_Problem details_: Nothing but the lines from the one with "Task: Open the post's more options menu" through the last line of the entries below should appear in the copy, please, and no pictures.

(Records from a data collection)
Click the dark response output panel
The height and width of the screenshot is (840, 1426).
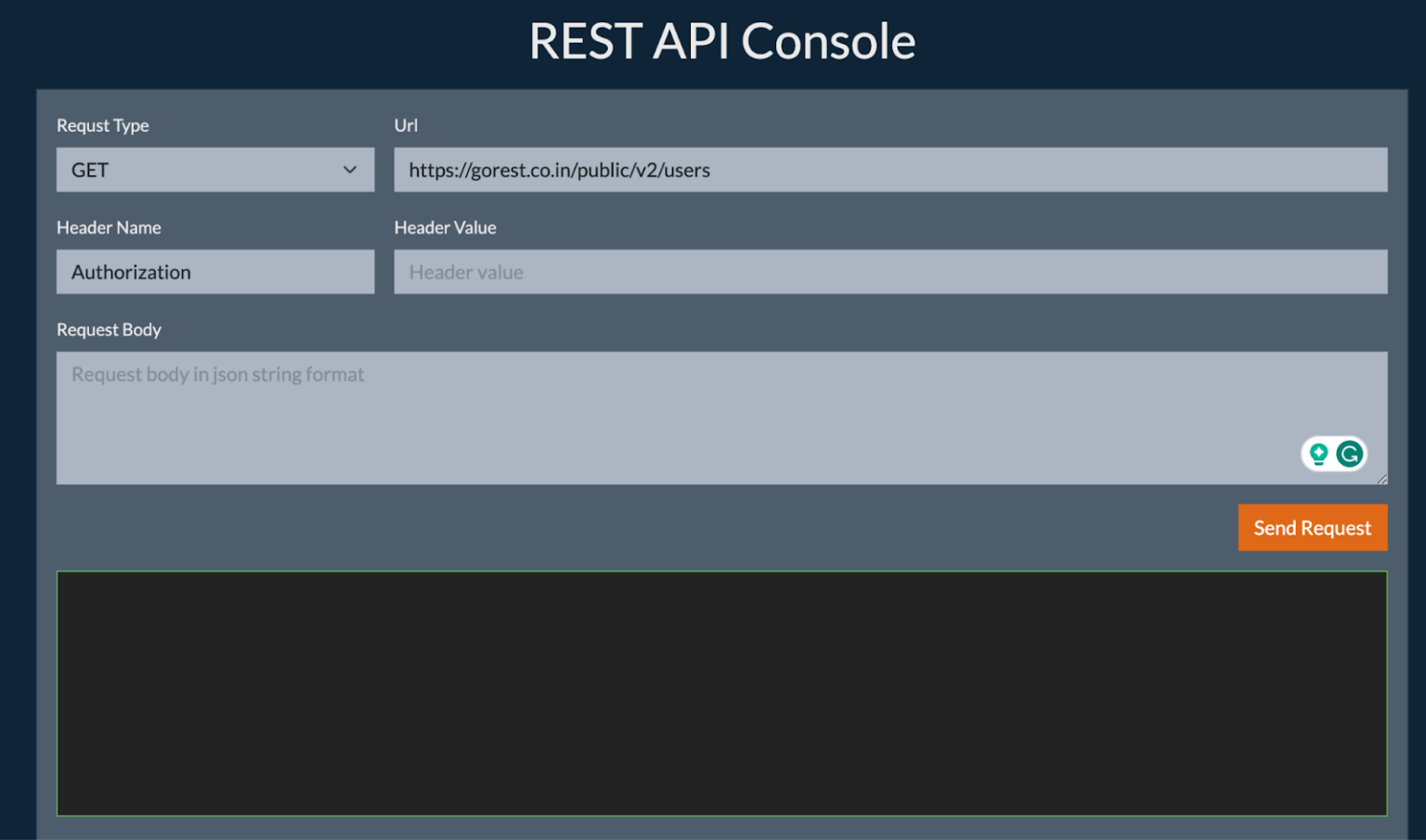722,693
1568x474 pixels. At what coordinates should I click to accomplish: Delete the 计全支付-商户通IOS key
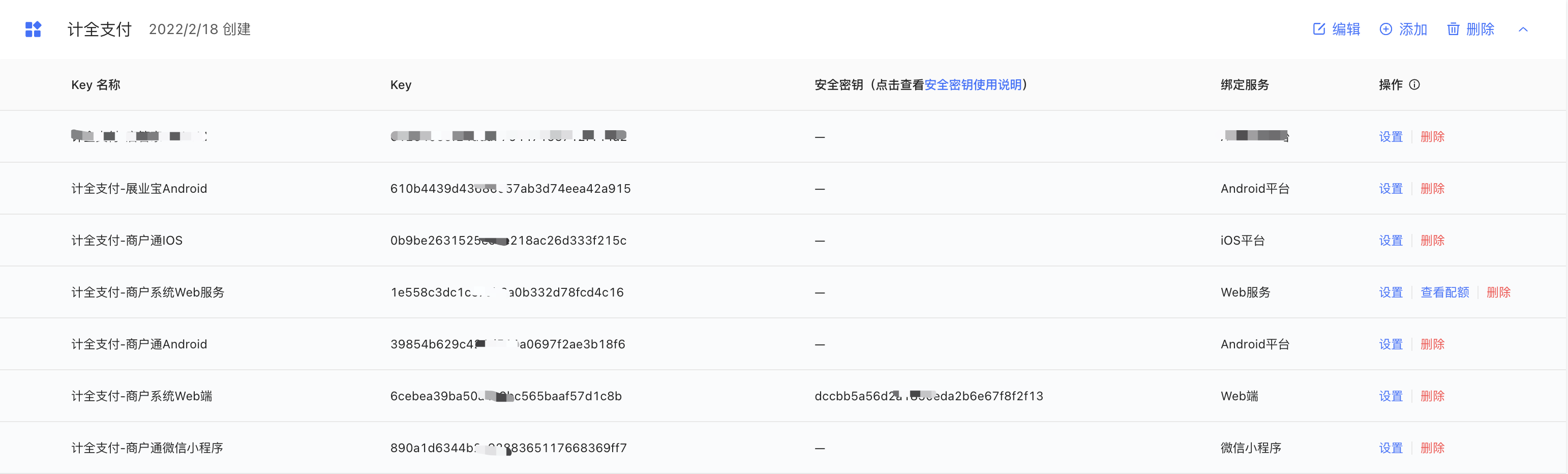pos(1432,241)
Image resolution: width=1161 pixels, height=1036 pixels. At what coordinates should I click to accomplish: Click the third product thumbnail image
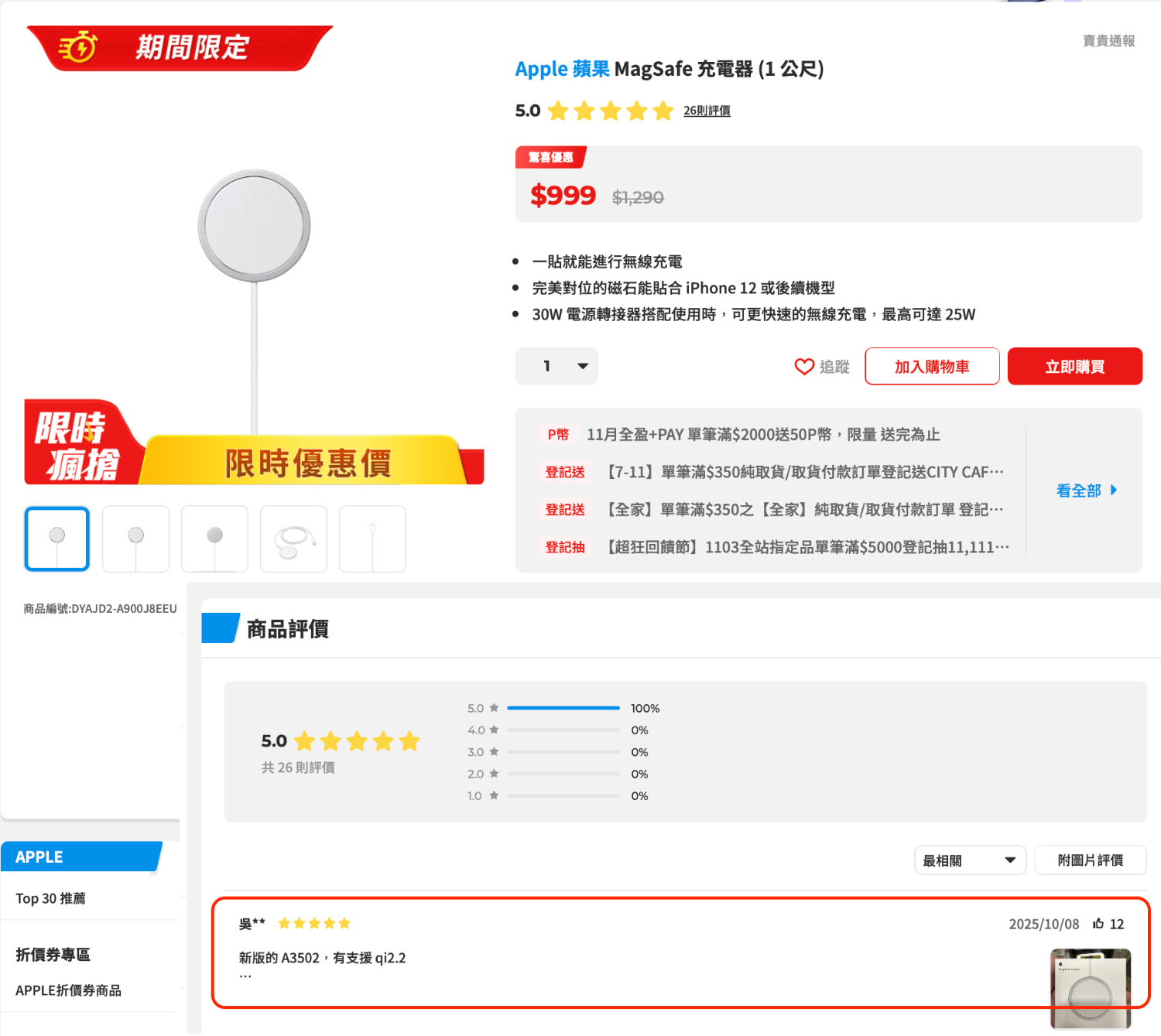click(214, 539)
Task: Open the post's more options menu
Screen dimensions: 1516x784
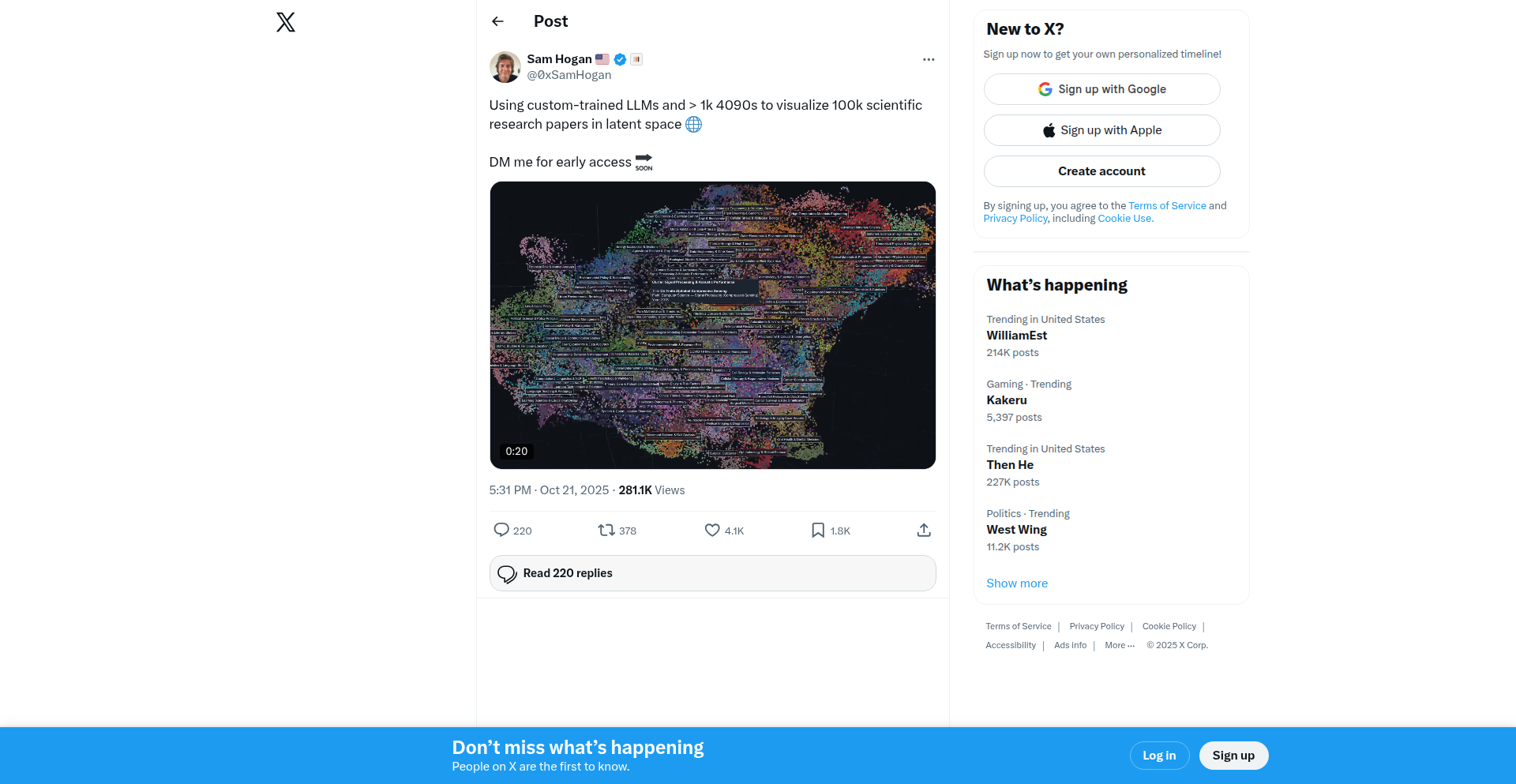Action: tap(929, 59)

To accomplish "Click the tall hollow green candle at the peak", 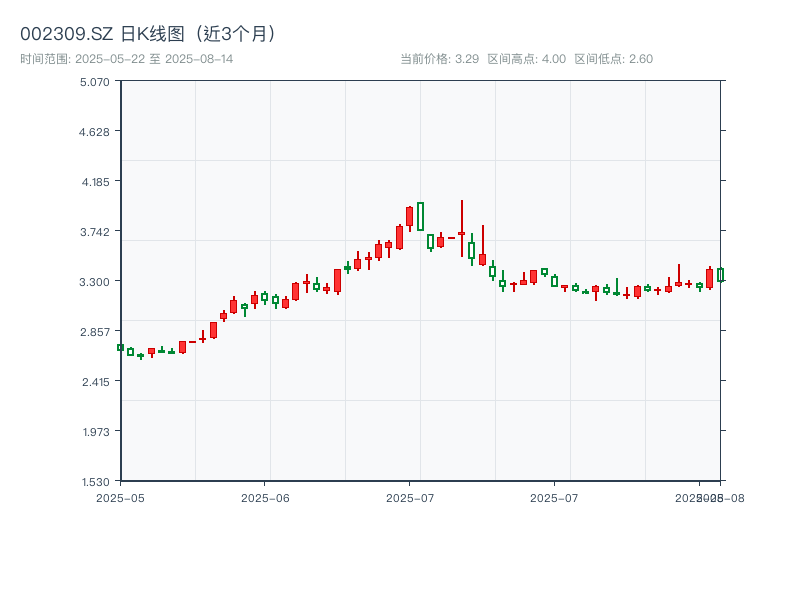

_Solution to the problem_:
Task: Open the post's more options menu
Screen dimensions: 1516x784
Action: tap(929, 59)

To accomplish "Click the tall hollow green candle at the peak", 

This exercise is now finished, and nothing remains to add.